Elias echó la parte superior de su cuerpo encima de la mesa, se hizo con la locomotora de Mahler e intentó desmontarla. A Mahler no le gustaba estar en aquel ángulo, pues veía en la cabeza de Elias un agujero donde antes había estado la oreja. Se frotó los ojos.
«¿Por qué no entiendes? ¿Por qué eres tan tonto?».
La locomotora crujió cuando contra todo pronóstico el niño consiguió desguazarla y las pilas se desparramaron por el suelo.
—¡No!, Elias, ¡no!
Mahler sacó los trozos de la locomotora de la mano de Elias y se enfadó, aunque sabía que era una estupidez; empezaba a sentirse terriblemente cansado de todo aquello. Dio un golpe con su propia locomotora y señaló el botón de arranque con un exceso de claridad pedagógica.
—Aquí. Aquí se arranca. Aquí.
Apretó el botón. La locomotora empezó a moverse lentamente hacia Elias; éste la agarró y arrancó una de las ruedas.
«Desisto. No es capaz. No sabe nada».
—¿Por qué tienes que romperlo todo? —le gritó—. ¿Por qué tienes que destrozar...
De repente Elias echó el puño cerrado hacia atrás y arrojó la locomotora contra la cara de Mahler. Le acertó justo encima de la boca y le reventó el labio. Tras una película roja, Mahler oyó cómo la locomotora golpeaba el suelo con un sonido sordo, mientras que un sabor metálico le alcanzaba la cabeza. Clavó los ojos en Elias, cada vez más furioso, y cuyos labios de color marrón oscuro estaban contraídos en una mueca. Parecía... malo.

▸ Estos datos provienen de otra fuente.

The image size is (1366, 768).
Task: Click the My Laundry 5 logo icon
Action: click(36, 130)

—¿Qué haces? —le dijo Mahler—. ¿Qué
haces
?
El redivivo movía la cabeza hacia delante y hacia atrás como si una fuerza invisible la impulsara desde la parte posterior. Las patas de la silla se levantaban y golpeaban contra el suelo a consecuencia de esa oscilación. Antes de que su abuelo tuviera tiempo de reaccionar, Elias se desplomó sobre el asiento como si se hubiera quedado sin fuerzas, y se deslizó hasta el suelo como si de pronto el esqueleto se le hubiera convertido en gelatina. Acto seguido, Mahler vio a cámara lenta cómo la silla iba a caer encima del niño, lo cual le dio tiempo para advertir que el respaldo le golpearía en la mejilla; luego, un silbido penetrante como el torno de un dentista le atravesó el cerebro, obligándole a cerrar con fuerza los ojos.

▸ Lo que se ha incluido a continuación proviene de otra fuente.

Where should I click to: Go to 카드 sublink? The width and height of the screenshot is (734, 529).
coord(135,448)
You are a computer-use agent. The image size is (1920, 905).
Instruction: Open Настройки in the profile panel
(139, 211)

Se llevó las manos a las sienes y las masajeó, pero el silbido desapareció tan deprisa como había llegado. Elias estaba tendido en el suelo, inmóvil, con la silla encima. Mahler corrió hacia él y la levantó.
—¿Elias? ¿Elias?
Se abrió la puerta de la terraza y entró Anna.
—¿Qué hacéis...?
Se tiró de rodillas junto a Elias y le pasó la mano por la mejilla. Mahler parpadeó, inspeccionó la cocina con la mirada y un escalofrío le recorrió la columna vertebral.